言い忘れていたが、離婚後に私が登録したマジメ系出会いサイトは、結婚情報サービス「ノッツェ」が運営するもので、本業の“インターネット簡易版”といったところだろうか。記載の欄には、正会員かどうかもわかるようになっている。それで逼迫度合がわかると言うことかも。
そのサイトで、しょぼい男性からの申し込みを待つよりも、積極的にお気に入りの相手を探そうという方針で検索した結果、ルックスやプロフィールがまずまず素敵な男性を発見。私から申し込んで了解をもらい、晴れてメールから始めましょう!の交際を開始したのだが、その後の顛末は目を覆うものだった…。
1日1回のメールは200文字程度。携帯であれば結構なボリュームだろうが、PCからなら少なめと思われた。文字量はともかく、絵文字連発のメールの内容の半分は毎回、天候のことなのだ。
現代では中年も平気で絵文字を使うらしいが、たまに使うならまだしも、話の大半は天気のことで、それで絵文字だらけとは…とても希薄な内容としか言い様がない。それって、世間話だよね?お互い生態を探り合って、会いたいとか、異性のタイプがどうとか、恋愛を前提としている男女にありがちな話はほぼなく…そういうことに話しが進んでいくものだと思っていた私は愕然としつつ、彼を「お天気おじさん」と命名した。
私のネット求婚活動を知る親友に会うたびに、「お天気おじさん」との進歩の無さを、嘆くというよりも、笑い話にしてしまうほどに昇華してしまったのだ。半ば意地になった私は毎回お天気のことにはあえて触れることにした。それは彼の興味に歩み寄ろうとする親切でもあったし、どこまでお天気ネタでいくのかを見守りたいという好奇心も混在していた。

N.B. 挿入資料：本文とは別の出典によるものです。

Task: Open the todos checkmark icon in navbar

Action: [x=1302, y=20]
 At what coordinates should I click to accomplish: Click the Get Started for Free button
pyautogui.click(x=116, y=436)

こんなにも貧困な話題では結婚できないわな、と思いながらも潜在では新たな展開を期待しつつ、結局2ヶ月ほど立った頃、彼は転勤が決まったと言う。縁がなかったと別れを告げ、あえなくおしまい。会うこともなく、ただ世間話をするだけで2ヶ月もときめかせてくれたのだから、肩すかしにしてもありがたい…とは思えませんでした。